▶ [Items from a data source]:

══════

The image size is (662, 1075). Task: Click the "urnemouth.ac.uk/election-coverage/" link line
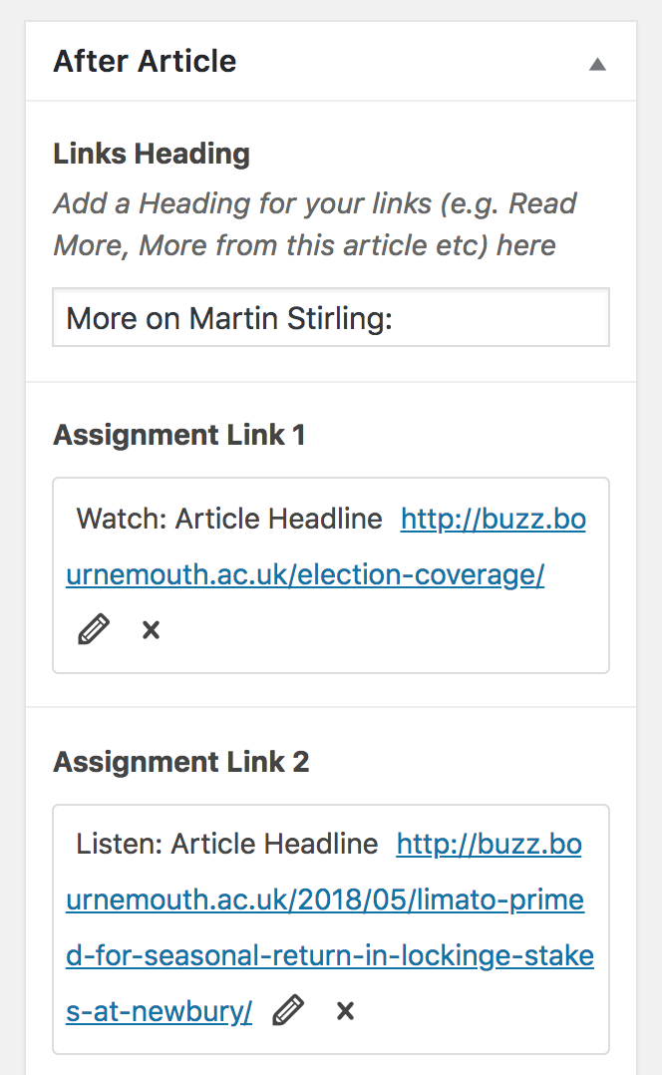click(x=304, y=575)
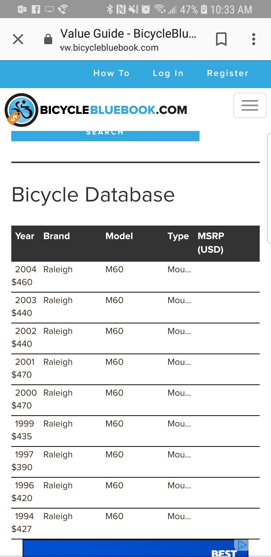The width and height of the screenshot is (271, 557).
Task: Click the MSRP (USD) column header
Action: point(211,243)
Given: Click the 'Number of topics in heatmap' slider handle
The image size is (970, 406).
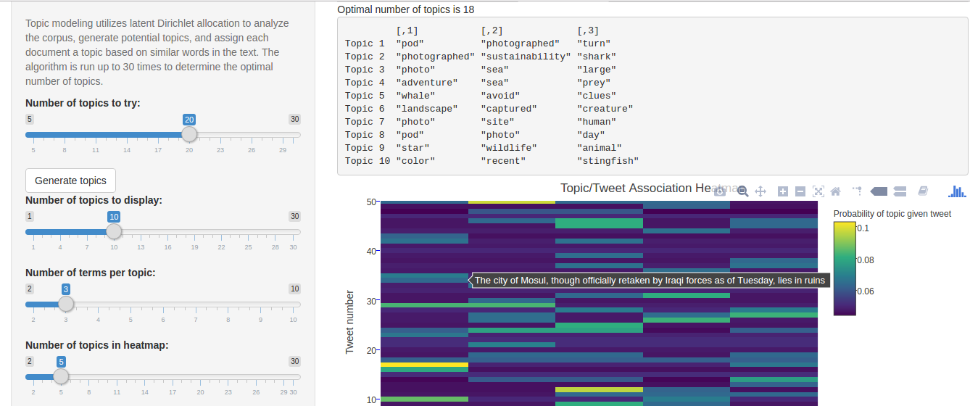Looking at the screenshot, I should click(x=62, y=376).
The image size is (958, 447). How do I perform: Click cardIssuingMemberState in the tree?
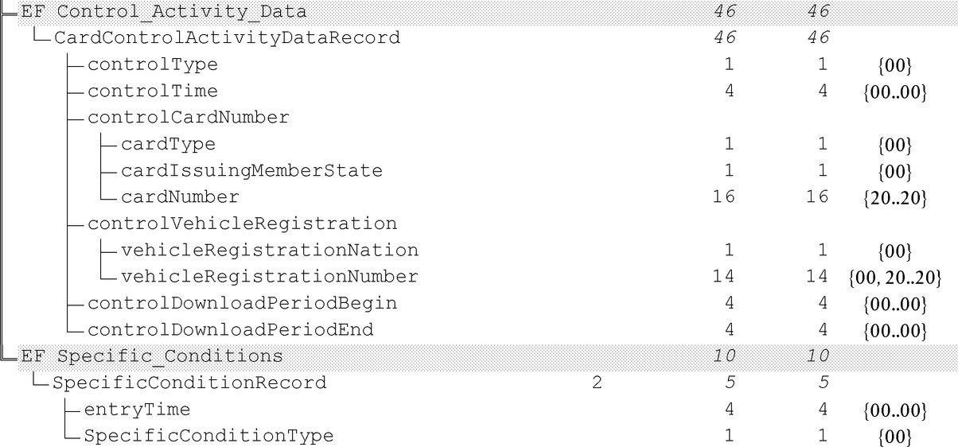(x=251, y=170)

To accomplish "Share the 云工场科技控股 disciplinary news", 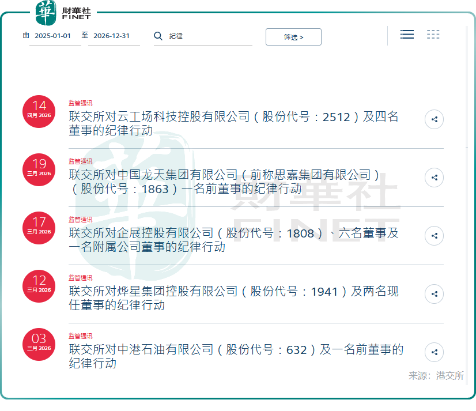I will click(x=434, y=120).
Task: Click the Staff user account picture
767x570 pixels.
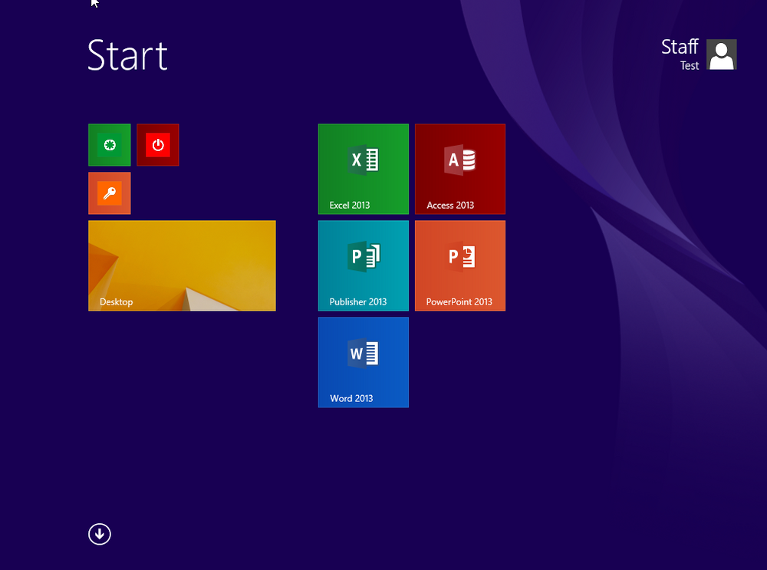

══════

▶ [What you need to do]:
In the data above, find the line containing "Task: Click the Staff user account picture", then output it and every later line exactly, without the pictures.

▶ [Result]:
Task: Click the Staff user account picture
767x570 pixels.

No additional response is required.